* [Exercise] Put every line of the material, from the line containing "Click the right" through the end, into a Markdown table with columns Row and Line, numbering the rows and skipping blank lines. Leave the pictures out.

* [Given information]
###

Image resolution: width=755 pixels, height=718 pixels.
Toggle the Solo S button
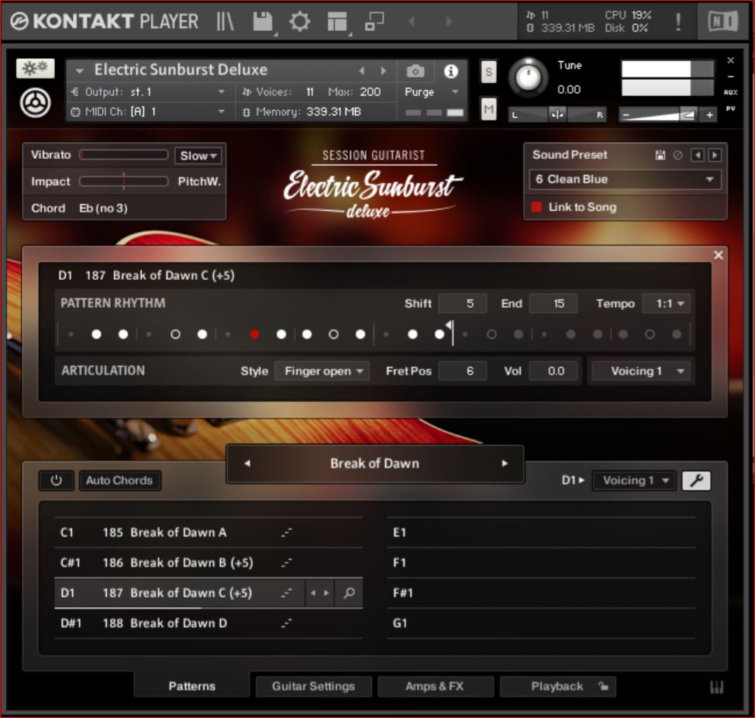pyautogui.click(x=488, y=72)
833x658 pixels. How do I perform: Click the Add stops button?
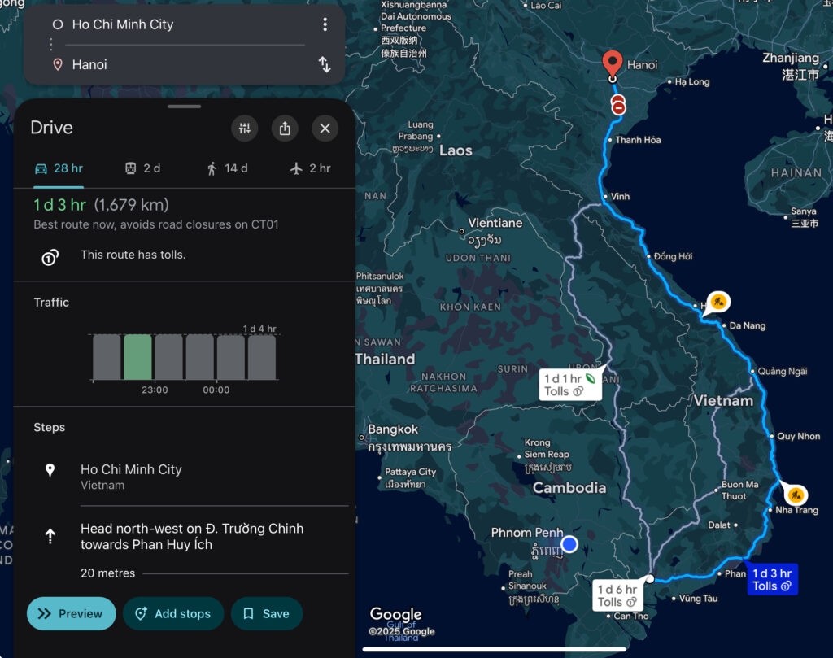[172, 614]
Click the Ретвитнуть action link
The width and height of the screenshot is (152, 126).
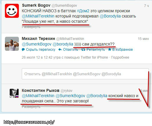tap(96, 50)
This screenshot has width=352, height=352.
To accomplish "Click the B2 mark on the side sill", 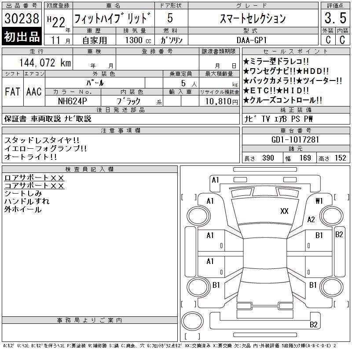I will pyautogui.click(x=339, y=235).
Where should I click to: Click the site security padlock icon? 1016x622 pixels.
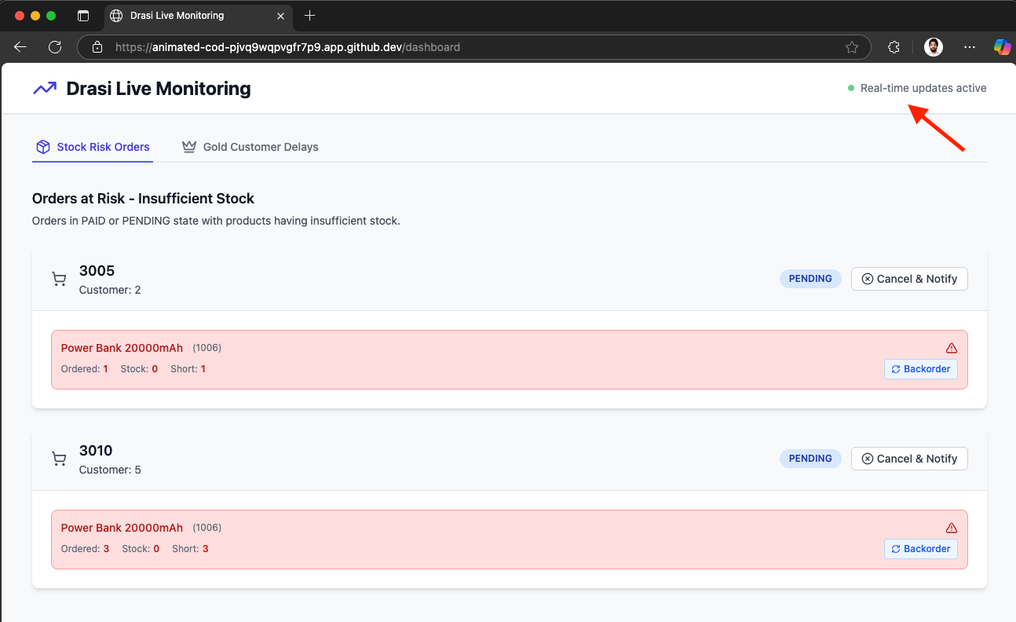pyautogui.click(x=96, y=47)
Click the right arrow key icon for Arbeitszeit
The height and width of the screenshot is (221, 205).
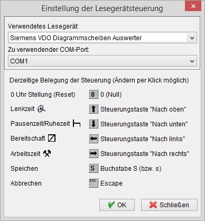tap(94, 154)
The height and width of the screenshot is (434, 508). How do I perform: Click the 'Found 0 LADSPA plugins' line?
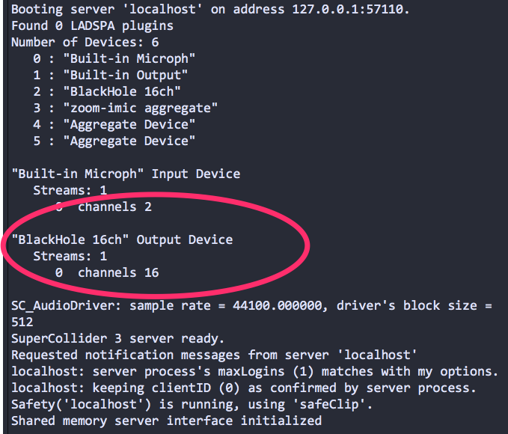pos(92,25)
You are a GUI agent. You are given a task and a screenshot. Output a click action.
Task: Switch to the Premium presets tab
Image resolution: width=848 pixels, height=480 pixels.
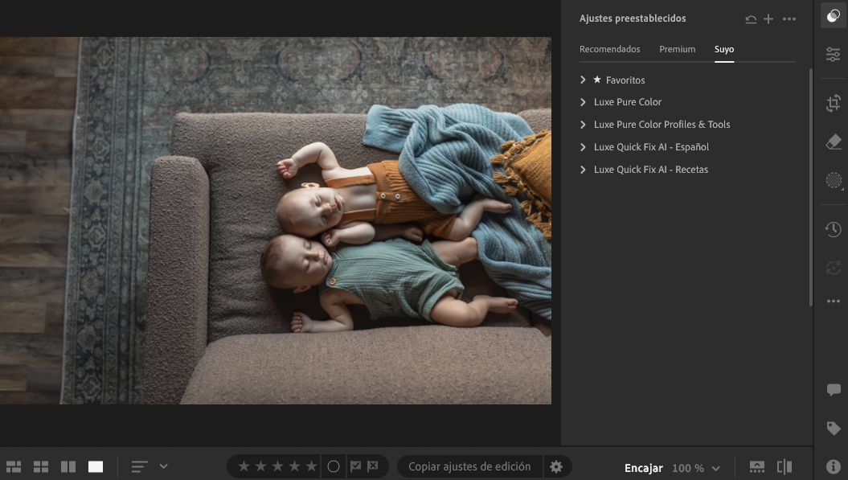coord(677,49)
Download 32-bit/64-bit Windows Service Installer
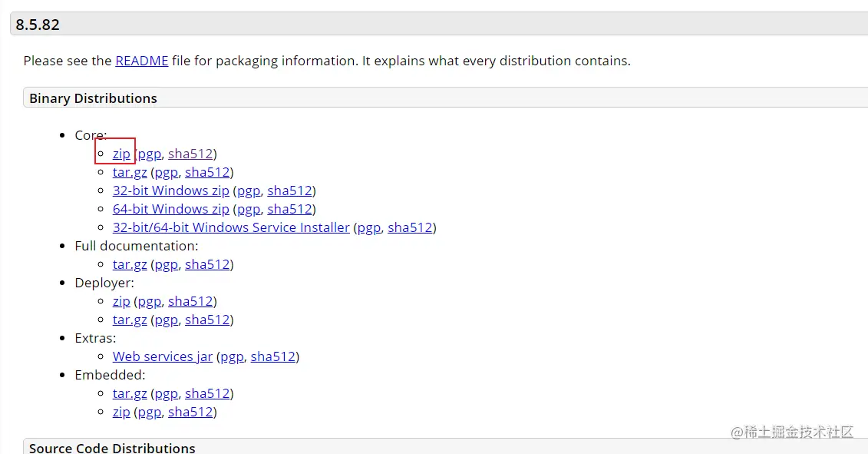This screenshot has height=454, width=868. point(231,227)
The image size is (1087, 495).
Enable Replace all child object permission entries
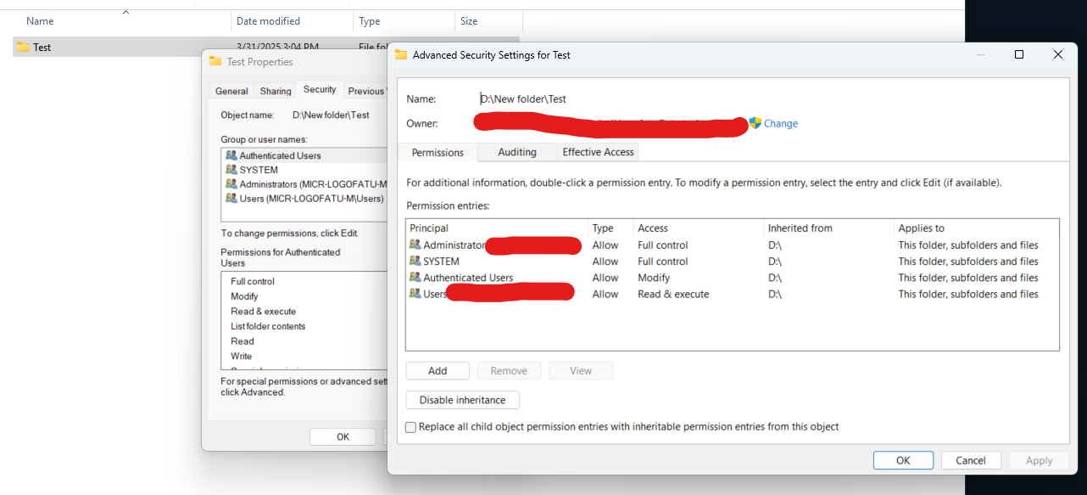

###

* [Correct output]
| Row | Line |
|---|---|
| 1 | Click the right arrow key icon for Arbeitszeit |
| 2 | The height and width of the screenshot is (221, 205). |
| 3 | tap(94, 154) |
| 4 | The height and width of the screenshot is (434, 508). How do I perform: Click the 'Found 0 LADSPA plugins' line? |
| 5 | pos(92,25) |
| 6 | You are a GUI agent. You are given a task and a screenshot. Output a click action. |
| 7 | Task: Switch to the Premium presets tab |
| 8 | Image resolution: width=848 pixels, height=480 pixels. |
| 9 | coord(677,49) |
| 10 | Download 32-bit/64-bit Windows Service Installer |
| 11 | This screenshot has height=454, width=868. point(231,227) |
| 12 | The image size is (1087, 495). |
| 13 | Enable Replace all child object permission entries |